El sirviente se encogió de hombros, pero invitó al caballero a entrar acompañándole hasta una rancia estancia del interior del caserón. Allí se encontraba sentada una señora de distinguido porte, que al punto se levantó en dirección al recién llegado.

– Bienvenido seáis a mi modesto hogar –dijo-. ¿Qué puedo hacer por vos?.

Don Luis, algo cohibido, le explicó lo acontecido la noche anterior a la señora, que escuchó el relato con interés. Y cuando hubo terminado el caballero, contestó:

– Pues sin duda debe haber algún malentendido, pues aquí sólo vivimos mi marido, yo y unos pocos sirvientes. ¿Podríais darme alguna descripción de tal joven?.

– Veréis –respondió él temiendo haber importunado a la elegante señora-. Se trataba de una hermosa jovencita de unos veinte abriles y con una rizada cabellera rubia. Era alta y esbelta, y su pálida piel se asemejaba al color de la luna llena. El rasgo más característico eran sus ojos, grandes como luceros pero carentes de brillo, como si estuvieran apagados por algún sufrimiento.

Mientras don Luis daba su explicación la anfitriona se dejó desplomar sobre el butacón del que se había levantado, y con la voz ahogada replicó:

– Sin duda alguien se ha burlado de vos, pues la dama que habéis descrito es mi desafortunada hija, a quien hace ya dos meses que enterramos.

El consejero de Felipe II sintió un sudor frío, y excusándose mil veces ante la sorprendida condesa se giró dispuesto a abandonar la habitación. Pero justo en ese momento sus sorprendidos ojos se detuvieron en un enorme cuadro en el que se representaba una linda jovencita.

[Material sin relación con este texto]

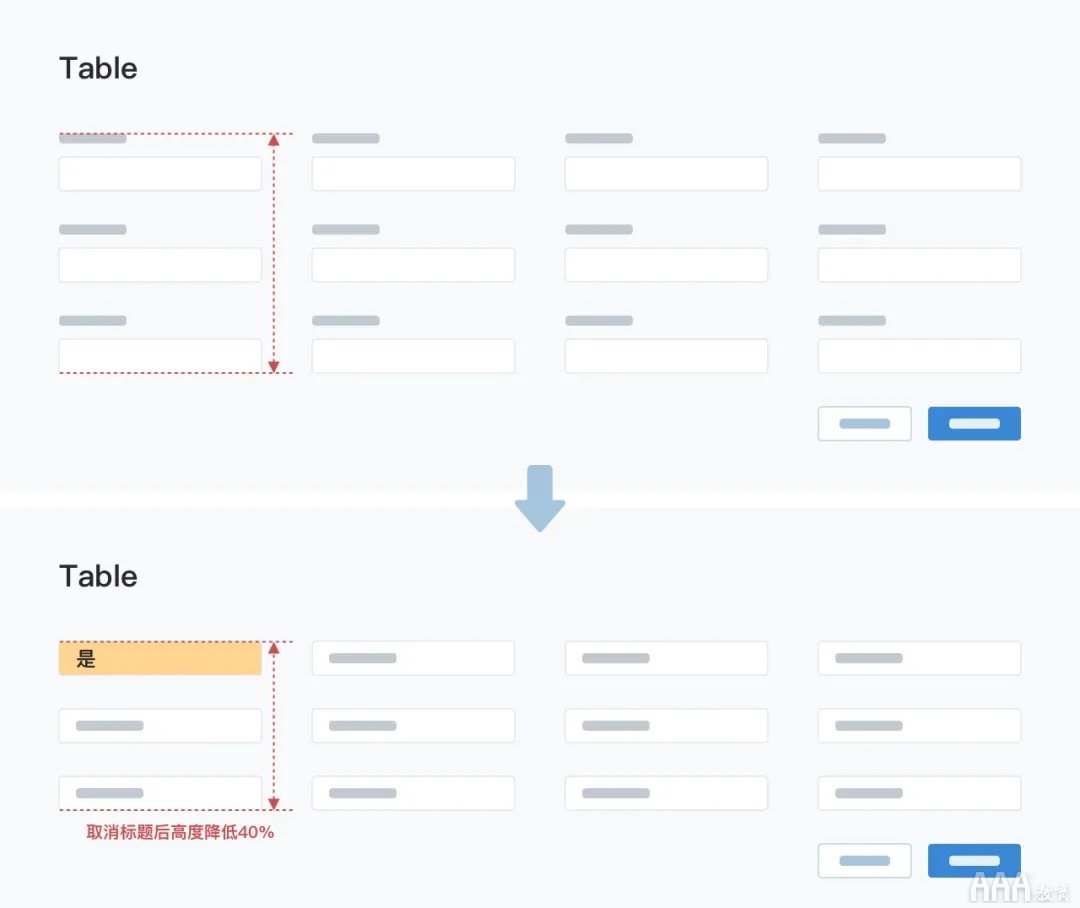Select the bottom form's second-row, first-column field
1080x908 pixels.
[x=160, y=726]
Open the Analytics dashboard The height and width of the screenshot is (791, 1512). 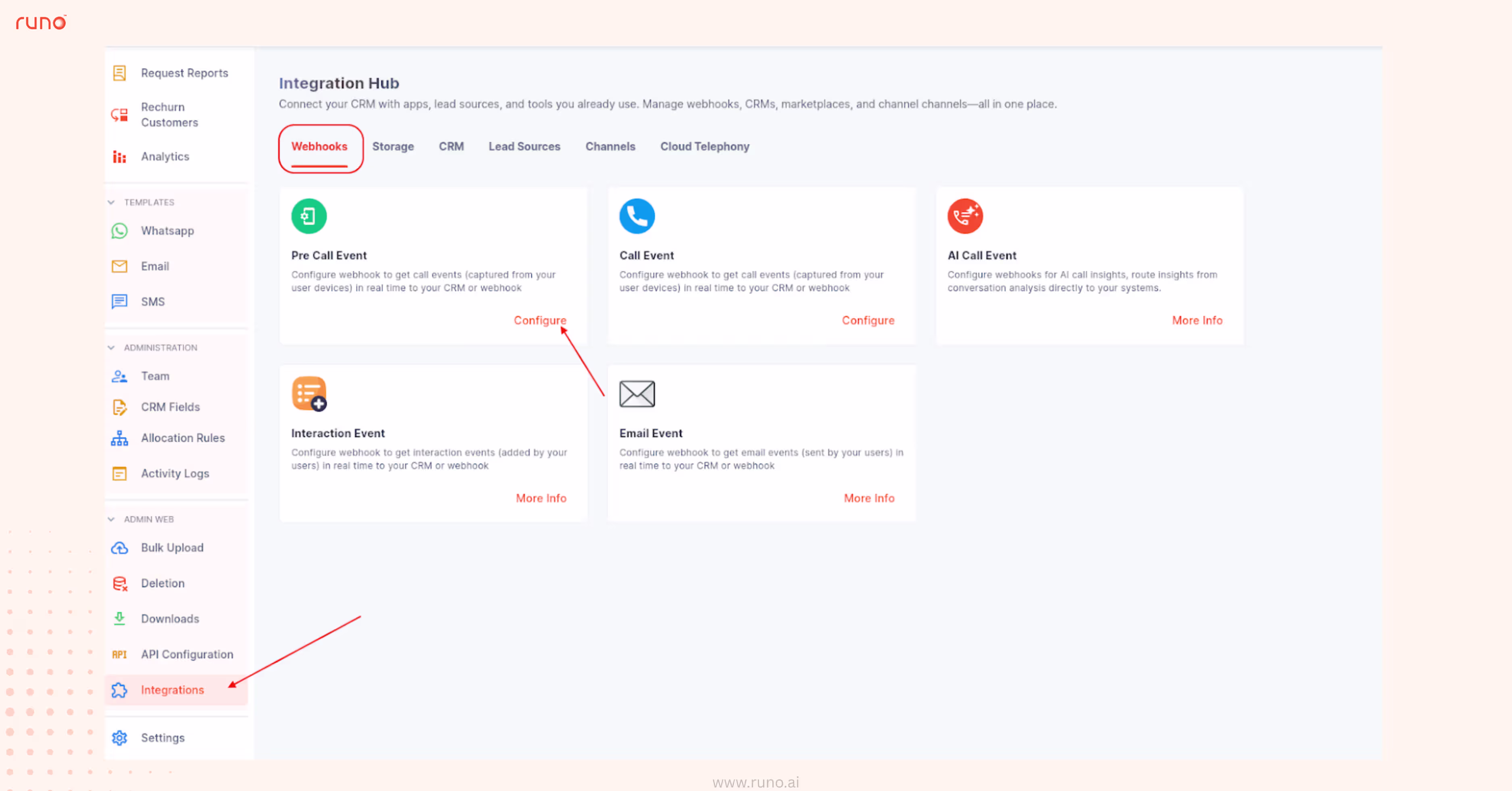(x=165, y=157)
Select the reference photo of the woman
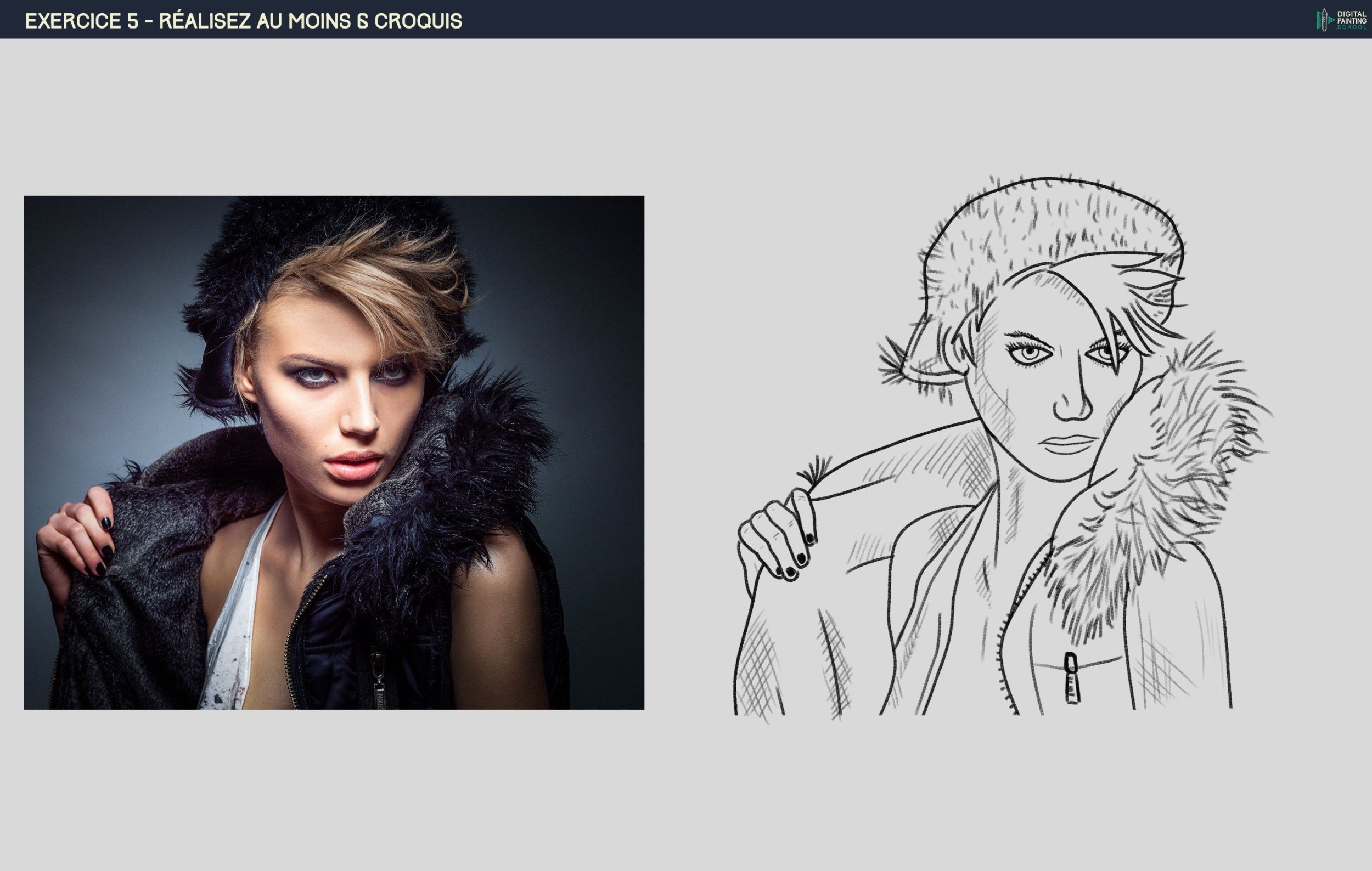The height and width of the screenshot is (871, 1372). click(x=334, y=453)
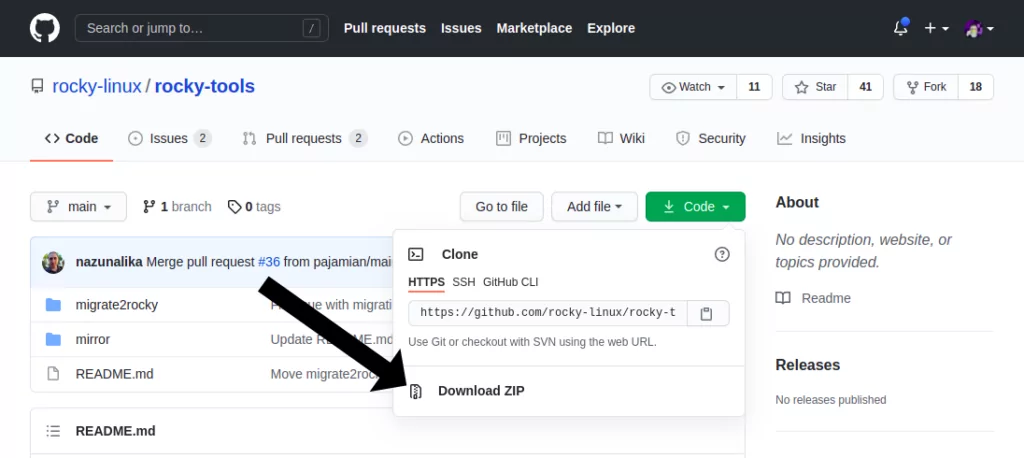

Todo coincidía con su acompañante de la noche anterior: la rizada cabellera rubia, la estilizada figura, la palidez de su piel… ¡y sus ojos sin brillo!.

– ¡¿Quién es ella…?! –preguntó el alterado caballero a la condesa-.

– Os lo acabo de decir –respondió ésta-. La desdichada hija que me fue arrebatada hace un par de meses.

– ¡Os juro que es ella!. ¡Es la dama con la que estuve anoche!.

– Sin duda habéis enloquecido, o tal vez anoche abusarais del vino.

El joven, confundido y presa de espanto, abandonó atropelladamente el caserón de los condes sin detenerse hasta llegar a su alojamiento, donde pasó varios días en cama a consecuencia de unas fuertes fiebres producto de la impresión.

Cuando al fin pudo levantarse, y cuando se hallaba sentado a la mesa recuperando fuerzas, llegó un corchete portando aquella capa roja que días atrás había prestado a la misteriosa dama.

– Creo que esta capa es vuestra –dijo el corchete-. La he reconocido por vuestras iniciales bordadas.

– ¿Dónde la has encontrado? –preguntó don Luis levantándose y cogiéndola nerviosamente-.

– La encontré en el cementerio, sobre la tumba de la condesita de Orsino.